Superpositions of Worms Going In and Out

Over at Fact and Fiction there is an interesting post about an article in New Scientist called Attack of the Quantum Worms.
Having not read the article, I thought I’d be an idiot and comment on what one could possibly mean by the statement that quantum computers are more susceptible to malicious attacks. I’m an even bigger idiot because I know very little about computer software security. But life’s about saying silly things and then getting chewed out by all you smart people, know?
The first thing one might mean is that quantum data cannot be backed up due to the no cloning theorem. OK, suppose I’m a hacker who wants to attack your quantum computer. Surely if I write some code which is executed by the computer and it damages the quantum state of the system, then, because I can’t back up the state of the quantum computer, I’m in big trouble. So it seems that one cannot prevent crashing a quantum computation by backing the state of the system up. But this isn’t quite right, is it? I mean suppose we have a classical computation and we make two backups of the state of the computation at any time. Then we can use this to test whether one of these states has been corrupted by majority voting. But we’ve learned that we can do exactly the same thing for quantum computers: we can detect if the quantum state of one of our copies has been corrupted by encoding into a quantum computer. Now we need to use more than three qubits per bit, but still, this doesn’t seem like such a big deal (from a theorist perspective 😉 ) Now I’d also like to say that I don’t think this is even the way classical computers protect themselves versus malicious software.
So what about attacking the “quantum software?” Well in a standard circuit model of quantum computation, the software is just a list of classical expressions. There is nothing quantum about the data describing a quantum computing program. So it seems that there can’t be any difference here between the quantum and classical world.
Oh well, I really should get a copy of the New Scientist and figure out if any of this rambling has anything to do with the article (on a similar note, I don’t understand the second part of the post at Fact and Fiction. I just don’t see the relevance of copying in a fixed basis: this is something which we almost always avoid in quantum computing because it destroys the coherence properties of the subsystem being so copied.)

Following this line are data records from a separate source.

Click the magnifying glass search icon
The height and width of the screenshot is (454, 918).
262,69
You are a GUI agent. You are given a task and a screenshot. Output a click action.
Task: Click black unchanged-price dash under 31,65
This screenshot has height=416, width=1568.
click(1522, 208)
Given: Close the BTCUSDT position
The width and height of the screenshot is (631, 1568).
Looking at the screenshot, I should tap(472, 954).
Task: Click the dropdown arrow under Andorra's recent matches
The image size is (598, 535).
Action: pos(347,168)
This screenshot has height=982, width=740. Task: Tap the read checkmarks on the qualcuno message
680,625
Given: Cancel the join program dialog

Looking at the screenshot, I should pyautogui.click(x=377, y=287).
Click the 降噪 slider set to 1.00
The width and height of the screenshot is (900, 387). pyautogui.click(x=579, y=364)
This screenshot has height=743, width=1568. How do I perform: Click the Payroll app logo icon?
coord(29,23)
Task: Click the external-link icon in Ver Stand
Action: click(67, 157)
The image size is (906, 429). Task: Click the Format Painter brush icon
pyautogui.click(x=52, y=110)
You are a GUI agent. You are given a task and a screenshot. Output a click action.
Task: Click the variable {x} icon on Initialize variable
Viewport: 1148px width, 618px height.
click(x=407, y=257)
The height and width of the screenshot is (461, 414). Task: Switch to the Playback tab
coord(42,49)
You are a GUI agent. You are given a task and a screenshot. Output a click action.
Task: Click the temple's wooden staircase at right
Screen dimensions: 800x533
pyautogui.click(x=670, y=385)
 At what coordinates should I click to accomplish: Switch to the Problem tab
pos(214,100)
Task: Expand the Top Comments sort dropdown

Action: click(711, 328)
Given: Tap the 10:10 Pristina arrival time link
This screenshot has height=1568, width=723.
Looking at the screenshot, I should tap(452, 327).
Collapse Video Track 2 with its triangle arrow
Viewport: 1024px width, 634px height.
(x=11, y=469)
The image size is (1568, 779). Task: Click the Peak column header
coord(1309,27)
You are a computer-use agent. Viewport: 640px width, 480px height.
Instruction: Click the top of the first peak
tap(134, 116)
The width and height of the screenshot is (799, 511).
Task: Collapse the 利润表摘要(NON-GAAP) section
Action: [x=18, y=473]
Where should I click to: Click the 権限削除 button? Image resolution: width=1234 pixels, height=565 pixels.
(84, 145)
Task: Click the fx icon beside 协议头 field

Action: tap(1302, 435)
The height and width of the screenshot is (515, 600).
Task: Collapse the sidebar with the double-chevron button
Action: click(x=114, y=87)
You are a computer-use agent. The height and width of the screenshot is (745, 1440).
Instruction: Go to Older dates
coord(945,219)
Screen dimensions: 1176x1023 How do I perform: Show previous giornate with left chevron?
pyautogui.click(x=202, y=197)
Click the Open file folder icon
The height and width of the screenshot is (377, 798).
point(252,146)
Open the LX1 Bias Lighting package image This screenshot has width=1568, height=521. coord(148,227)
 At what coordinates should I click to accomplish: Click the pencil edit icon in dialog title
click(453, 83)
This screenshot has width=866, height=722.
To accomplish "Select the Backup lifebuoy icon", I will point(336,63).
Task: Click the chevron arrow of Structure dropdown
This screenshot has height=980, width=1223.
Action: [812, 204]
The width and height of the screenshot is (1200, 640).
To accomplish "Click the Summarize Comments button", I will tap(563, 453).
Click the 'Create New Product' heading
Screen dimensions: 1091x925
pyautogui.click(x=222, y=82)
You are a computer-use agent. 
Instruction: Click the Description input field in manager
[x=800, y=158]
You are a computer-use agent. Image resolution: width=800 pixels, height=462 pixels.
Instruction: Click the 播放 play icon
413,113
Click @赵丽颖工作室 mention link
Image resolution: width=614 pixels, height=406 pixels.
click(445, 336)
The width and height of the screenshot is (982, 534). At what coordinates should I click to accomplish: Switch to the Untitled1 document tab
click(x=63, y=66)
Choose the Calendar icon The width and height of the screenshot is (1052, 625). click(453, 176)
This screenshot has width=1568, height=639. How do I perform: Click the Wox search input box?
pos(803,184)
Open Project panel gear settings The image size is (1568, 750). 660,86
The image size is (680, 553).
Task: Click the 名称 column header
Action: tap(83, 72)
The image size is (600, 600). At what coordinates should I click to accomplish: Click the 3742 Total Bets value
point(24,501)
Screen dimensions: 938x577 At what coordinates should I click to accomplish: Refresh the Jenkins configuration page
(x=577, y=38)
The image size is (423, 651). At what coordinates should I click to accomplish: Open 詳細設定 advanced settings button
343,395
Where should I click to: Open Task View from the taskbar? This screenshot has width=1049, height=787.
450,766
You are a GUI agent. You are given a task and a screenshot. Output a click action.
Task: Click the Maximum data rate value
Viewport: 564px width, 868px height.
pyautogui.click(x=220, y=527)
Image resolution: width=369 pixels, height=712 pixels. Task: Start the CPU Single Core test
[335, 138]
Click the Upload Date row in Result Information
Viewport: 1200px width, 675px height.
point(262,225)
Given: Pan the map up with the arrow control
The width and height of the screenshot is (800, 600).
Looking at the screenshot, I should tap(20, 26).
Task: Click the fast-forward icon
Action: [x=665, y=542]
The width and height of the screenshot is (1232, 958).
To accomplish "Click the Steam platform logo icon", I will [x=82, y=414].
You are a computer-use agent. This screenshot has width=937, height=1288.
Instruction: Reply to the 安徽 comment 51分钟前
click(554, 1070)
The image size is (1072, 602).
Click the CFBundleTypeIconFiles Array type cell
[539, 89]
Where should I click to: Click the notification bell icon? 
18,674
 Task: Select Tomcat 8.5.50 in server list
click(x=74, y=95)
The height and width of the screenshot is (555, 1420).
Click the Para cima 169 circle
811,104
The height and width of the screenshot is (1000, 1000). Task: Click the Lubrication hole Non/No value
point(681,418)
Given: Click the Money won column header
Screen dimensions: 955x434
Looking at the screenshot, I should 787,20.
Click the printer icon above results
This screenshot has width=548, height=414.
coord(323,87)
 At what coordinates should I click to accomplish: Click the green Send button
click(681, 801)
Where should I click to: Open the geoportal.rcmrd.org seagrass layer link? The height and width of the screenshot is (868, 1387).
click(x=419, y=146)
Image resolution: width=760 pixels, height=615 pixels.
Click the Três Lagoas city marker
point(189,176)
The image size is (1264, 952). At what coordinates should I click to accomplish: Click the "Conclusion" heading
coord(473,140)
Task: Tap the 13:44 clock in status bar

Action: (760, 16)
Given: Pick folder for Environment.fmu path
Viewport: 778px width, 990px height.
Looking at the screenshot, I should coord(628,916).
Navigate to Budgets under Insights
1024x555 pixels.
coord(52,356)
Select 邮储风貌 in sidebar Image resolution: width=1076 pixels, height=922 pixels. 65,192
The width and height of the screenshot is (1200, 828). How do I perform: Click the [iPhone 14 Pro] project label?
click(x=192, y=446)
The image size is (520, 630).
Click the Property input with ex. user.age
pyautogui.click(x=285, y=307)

2 Replies to “Superpositions of Worms Going In and Out”

  1. Here’s my take, without reading the article:
    But think about it, what really is meant by a “safe copy”? Classically, this means that we copy all the information off the hard drive and put the duplicate copy in a bank. Or we make several copies and put them in various different locations. Then later, if we want to detect that data has been modified, we bring together two copies and see if they are still equal.
    Quantumly we can do the same thing. We encode each qubit we want to store into a quantum error-correcting code and put each qubit in a different location. When we want to detect if the data has been modified, we bring together the copies and check for detected errors. So far everything is nearly the same.
    The difference is that classically, we can continue to compute even with just one copy. We can apply a series of classical gates to that copy and get a result. (If we want to check that result against a virus, we’d have to apply the same sequence of gates to the duplicates, and then bring them together to check for errors.) Quantumly, it is not possible to compute universally on just one copy; we need to apply operations to all the copies with non-local operations. (For say just stabilizer operations, which can be prepared transversally, this isn’t true.) Perhaps the idea of the article is that these non-local operations are susceptible to a virus (localized attack)? (It seems like you can perhaps cache a set of encoded Toffoli states at the very beginning, but then you’ll be limited in the number of steps you can run..) Of course they can be carried out fault-tolerantly, but the model is somehow different so that is probably not enough.

  2. The article in question has been published in Quantum Information Processing and a link is available here. The New Scientist piece, which was published several months before the article, is available here.